I know there are some threads about goats with aggression issues but I didn't find anything that was the same as my goat. I bought her, Pygmy, when she was heavy bred and another kiko/boar cross kid. She had her kid the next morning. For 5 weeks now she has rammed into the side of the kiko/boar kid. She rakes her horns from her stomach up her side. Today she jumped off her box and ran over to her 15 feet away just to mess with her. She has already hurt another kid Pygmy goat kid and I'm scared she's gonna hurt or kill the one she has a target on now. My other 3 are very friendly and get along very well with each other. They all cuddle up every night to sleep including the aggressive goats kid. She just sits on her box like a queen. I can't seperate them I have only 1 big pasture with an open barn. We have pretty much made our minds up to sell her were just waiting on her kid to be weined. Would taking her horns off settle her down?


----------



## Hens and Roos (Jun 27, 2015)

Sorry to hear of your issues, not sure what might help your situation.

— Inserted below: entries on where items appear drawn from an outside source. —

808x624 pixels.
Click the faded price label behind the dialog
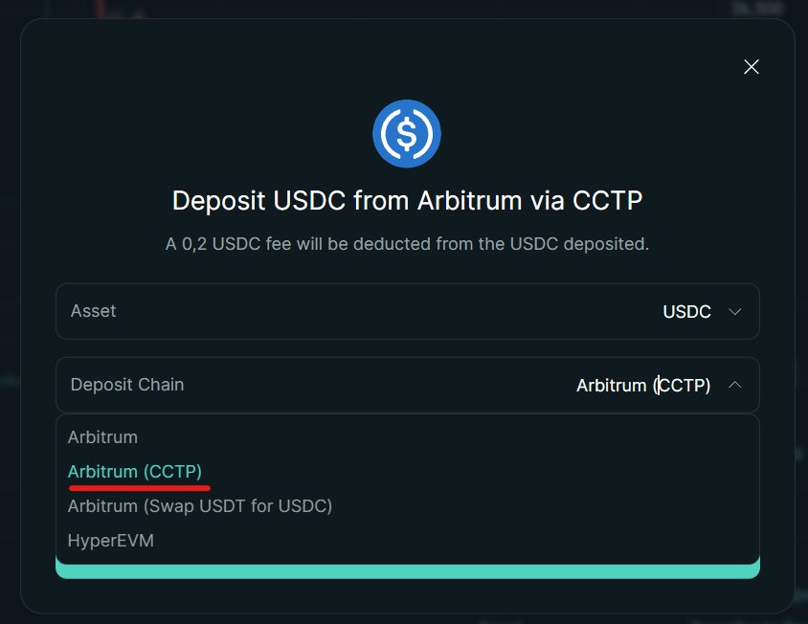click(x=756, y=8)
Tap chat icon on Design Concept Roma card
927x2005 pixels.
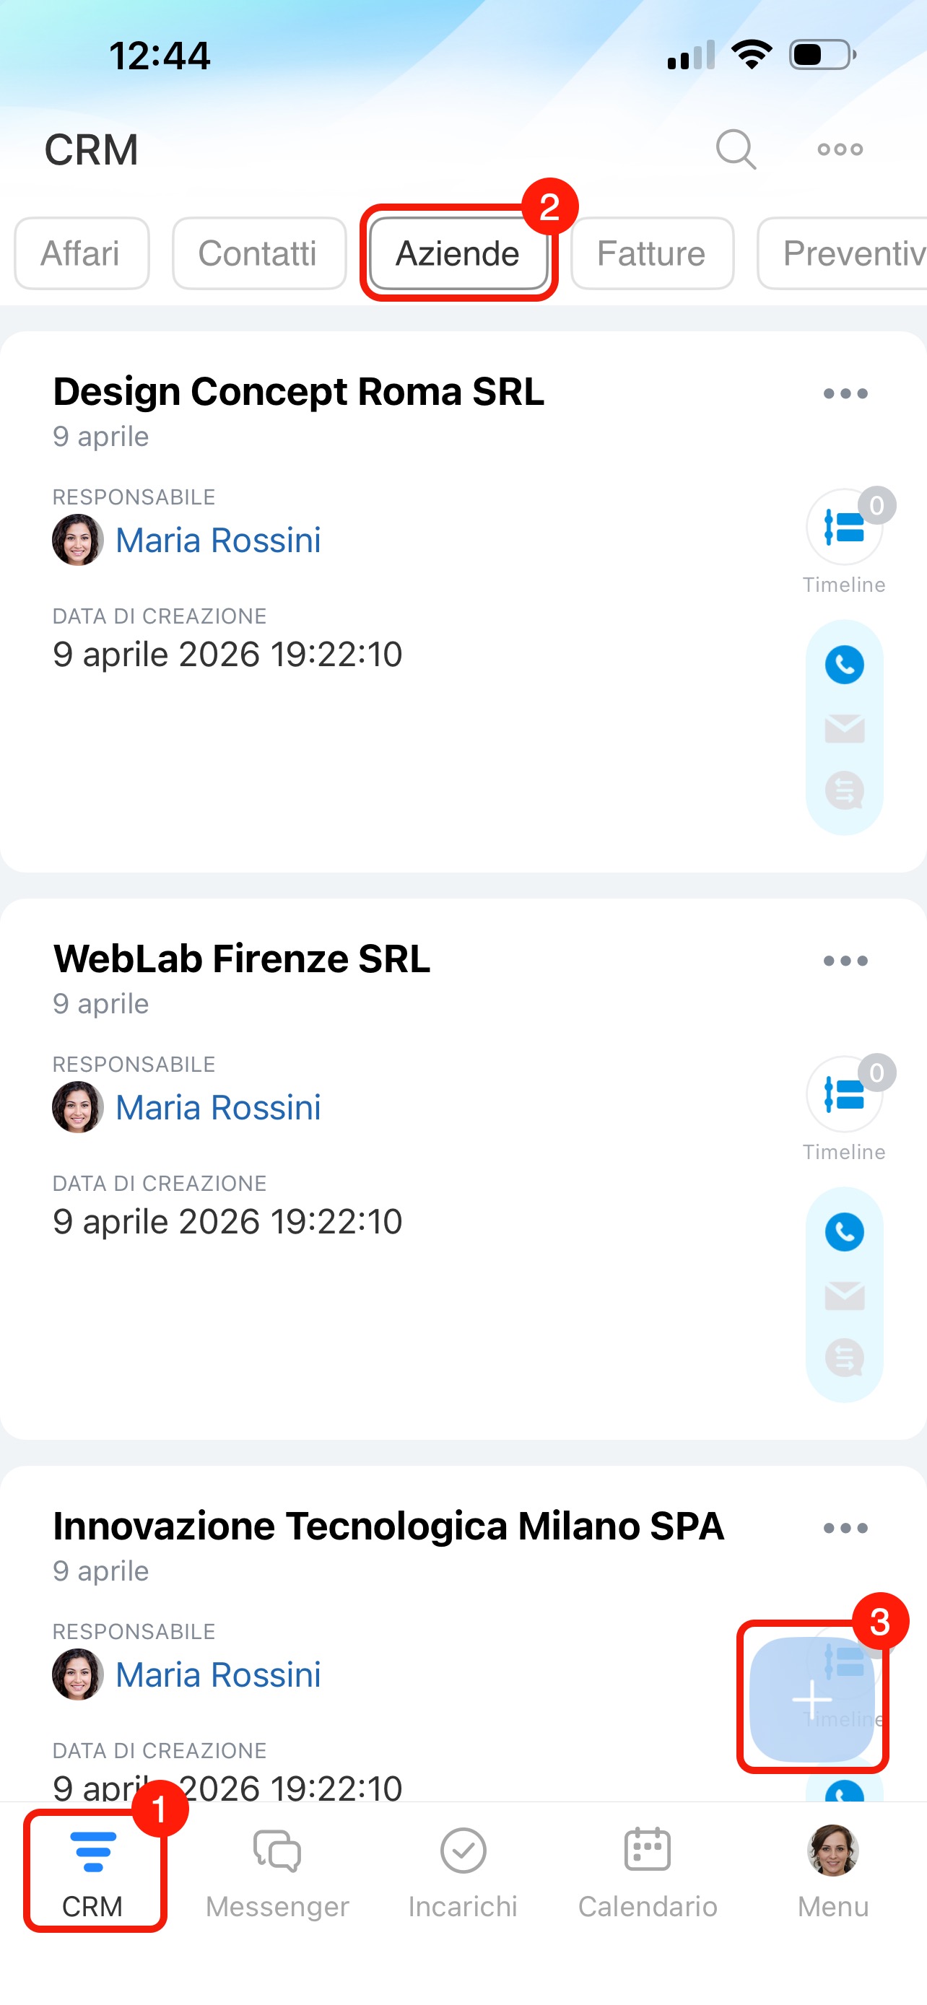[844, 791]
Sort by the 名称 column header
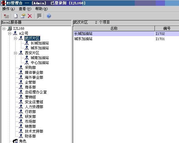 114,28
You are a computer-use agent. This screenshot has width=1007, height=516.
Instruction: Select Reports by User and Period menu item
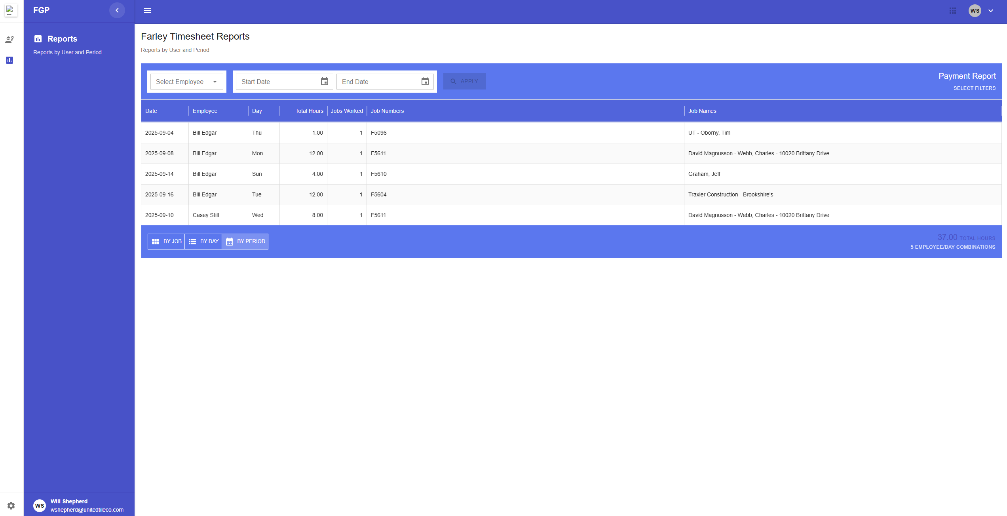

Hopefully others will have some ideas for you.  @OneFineAcre @Southern by choice @Goat Whisperer


----------



## OneFineAcre (Jun 27, 2015)

Taking her horns off night keep her from seriously hurting one of the others
But sounds like she is the top dog not going to change that


----------



## Southern by choice (Jun 27, 2015)

I do not  think it will be solved by taking the horns off.

Sounds like this one would best be sent to market for slaughter.
An aggressive doe like this should not be sold to someone else and they end up suffering in the same way and quite possibly lose a goat to her.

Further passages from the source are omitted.